Sets with a similarity of 99+% are probably the same software title, still they can be a different version, modification or just bad dumps.

In a full disc of 700MB, 1% different is 7MB which could just be the executable file (an update, cracked version or something), while all data was the same.  On the other hand, older and smaller sets didn't had much more data so a difference of 1% could just represent a few changes in a savegame or executable, right?
Title: Re: A 99% similarity check with dupechecker...has me worried
Post by: Duncan Twain on April 04, 2011, 09:11:27 PM
At least in C64 Duncan made some sort of tool that will open the roms (in various formats) and compare them file by file (i think!).

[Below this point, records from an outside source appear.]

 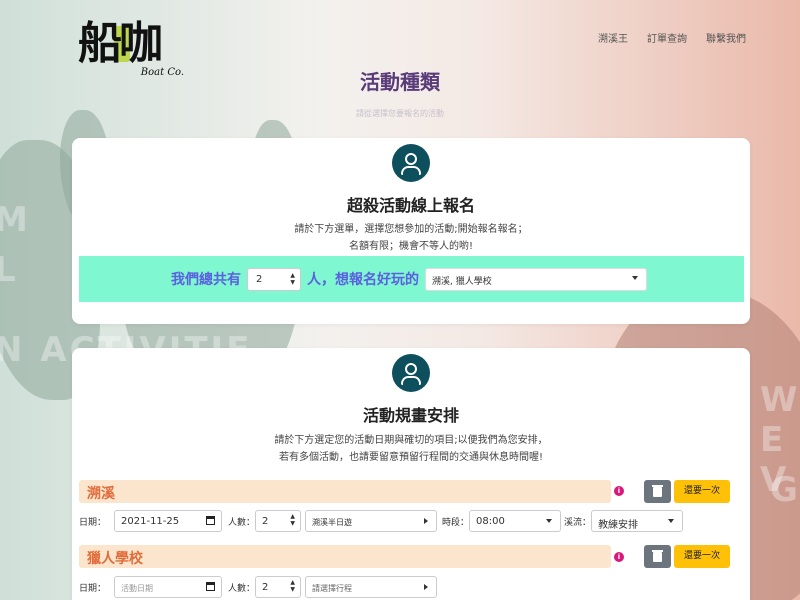 I want to click on signup-description: 請於下方選單，選擇您想參加的活動;開始報名報名； 名額有限；機會不等人的喲!, so click(x=411, y=238).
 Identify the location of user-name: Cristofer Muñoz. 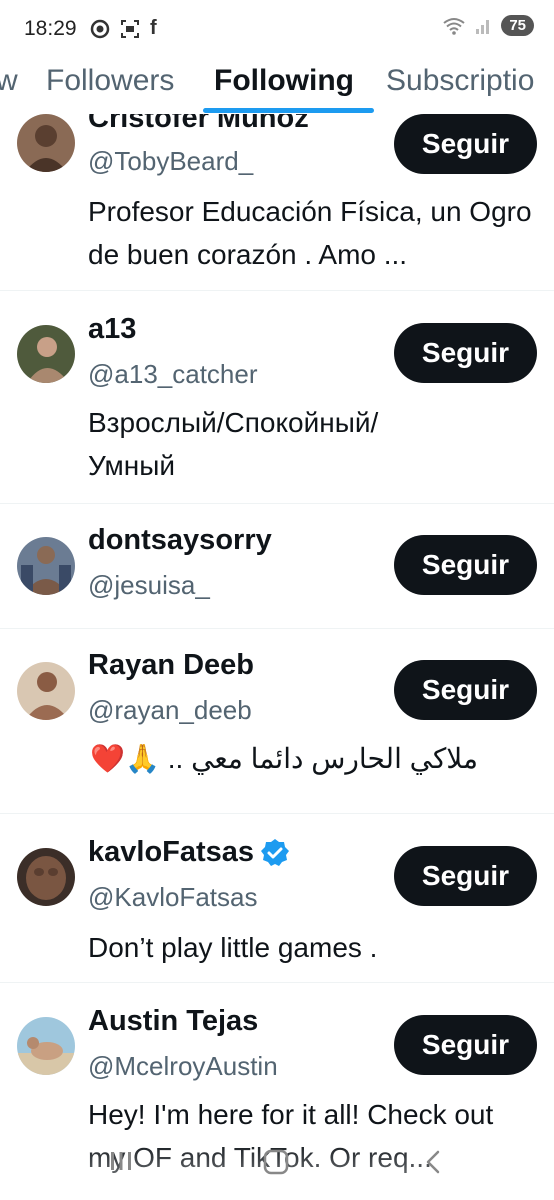
(198, 124).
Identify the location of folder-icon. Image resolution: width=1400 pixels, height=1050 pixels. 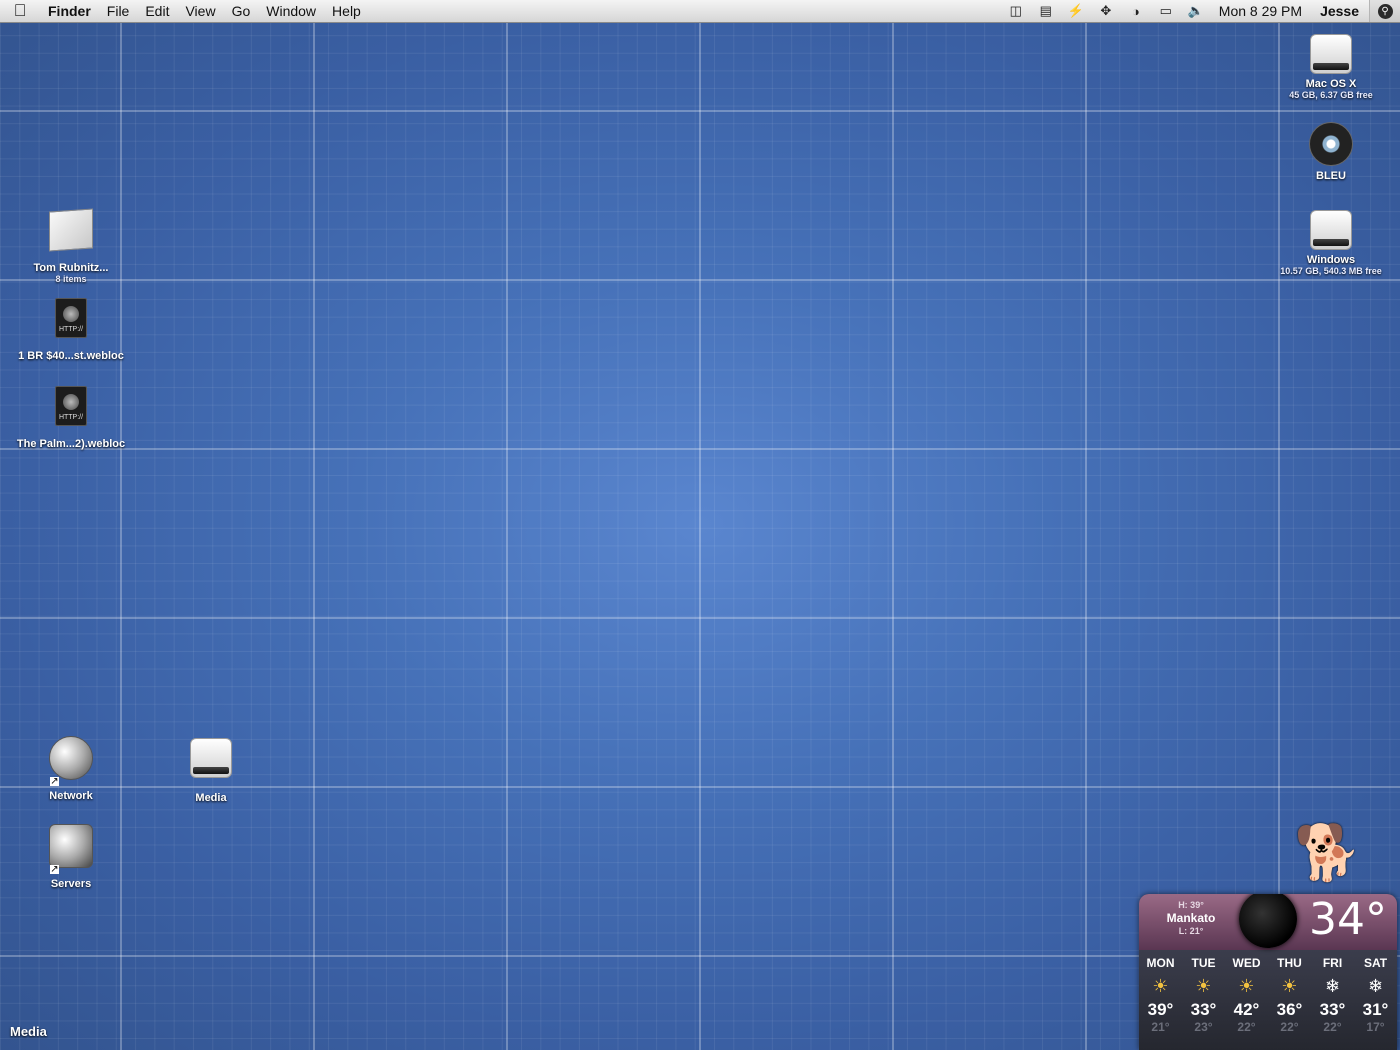
(71, 230).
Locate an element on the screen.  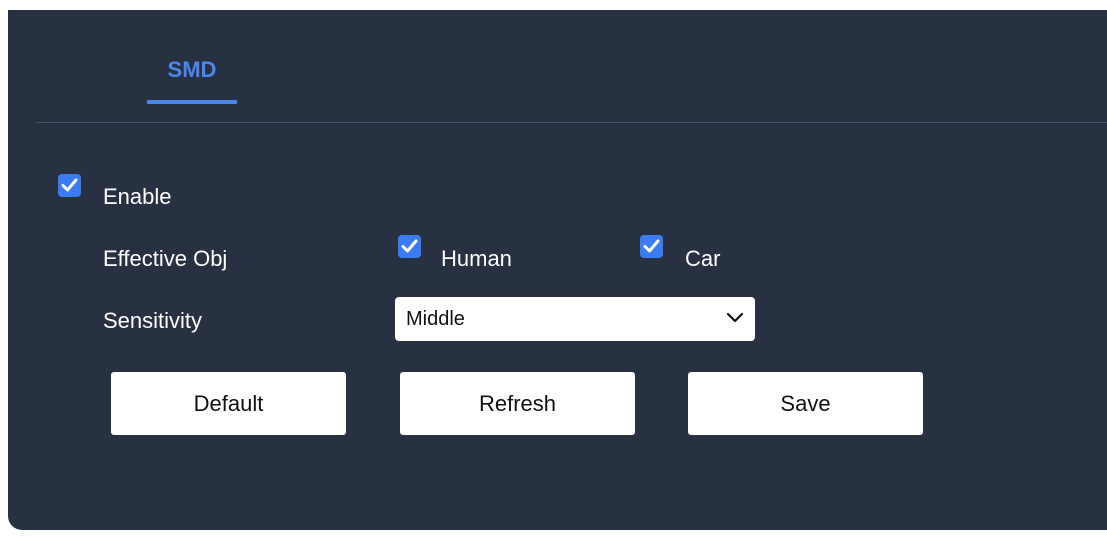
effective-obj-label: Effective Obj is located at coordinates (166, 258).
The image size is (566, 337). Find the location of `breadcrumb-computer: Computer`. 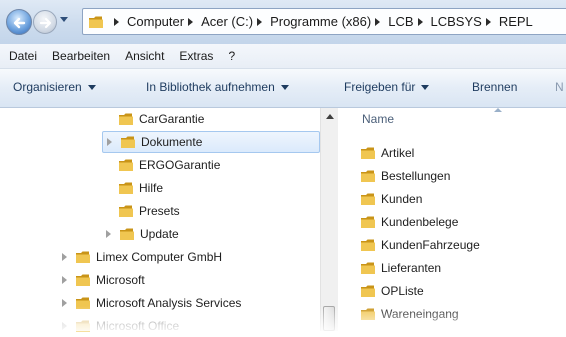

breadcrumb-computer: Computer is located at coordinates (156, 22).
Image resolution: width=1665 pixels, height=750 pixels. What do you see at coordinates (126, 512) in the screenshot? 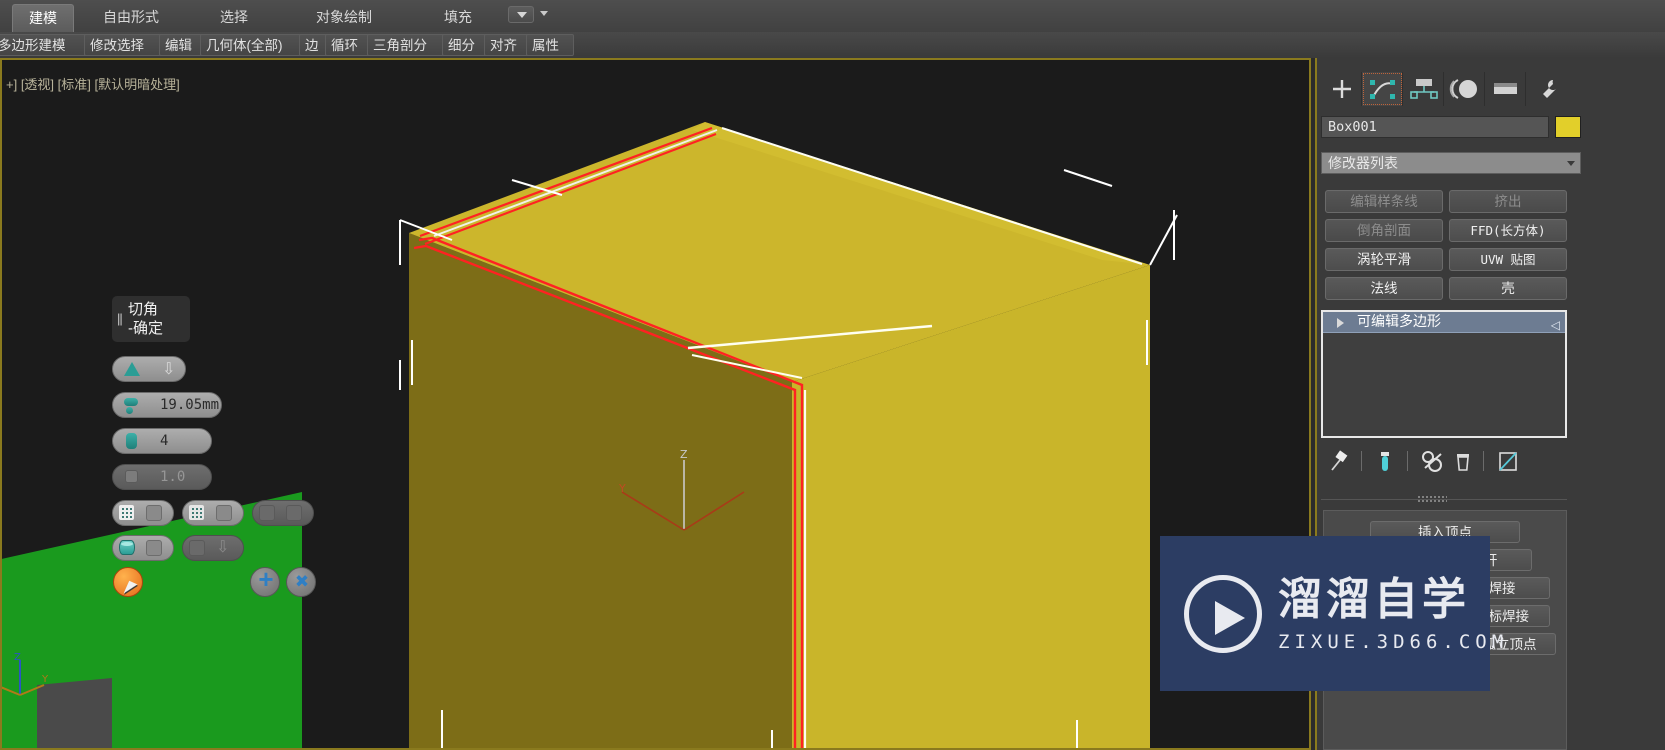
I see `smooth-toggle-icon` at bounding box center [126, 512].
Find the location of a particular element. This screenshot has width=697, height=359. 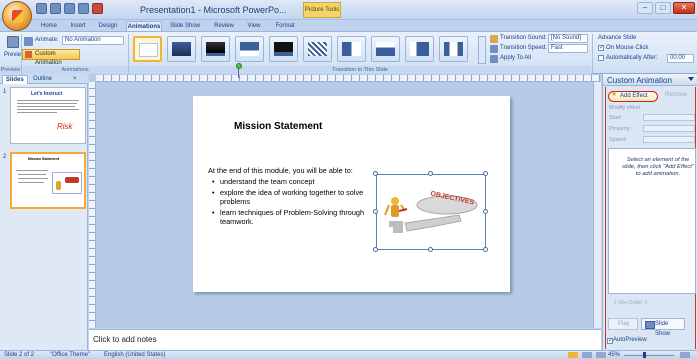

That's right, my tool supports prg, t64, d64 and p00 (and soon lnx). Matching is done per entry inside the rom. Good results found so far. Especially in the C64 area there is lots to be gained by matching. Reconstructing missing info for instance or simply adding new files.
Title: Re: A 99% similarity check with dupechecker...has me worried
Post by: Symmo on April 05, 2011, 11:19:43 AM
yeah u are right PandMonium.
Most things are images and the diff will be in small place.
like c64 d64 images track 18 stores the dir listing so in hex editor u see a bit more.
Alts sux but not much u can do about them unless u use a header skipper or similar.
Just like a iso u can put same file to same iso layout but different hash so need to scan the internal data.
Personally i think a image scanner by track for eg would work least when scanning new files u can see there 100% the same internally.



Title: Re: A 99% similarity check with dupechecker...has me worried
Post by: Vaxalon on April 06, 2011, 10:14:59 PM
well, after some thought on this, i finally realised where the difference is.

for spectrum tzx files, its quite simply really

same game, same game, re converted through a different version of maketzx, OR, had its archive header info appended.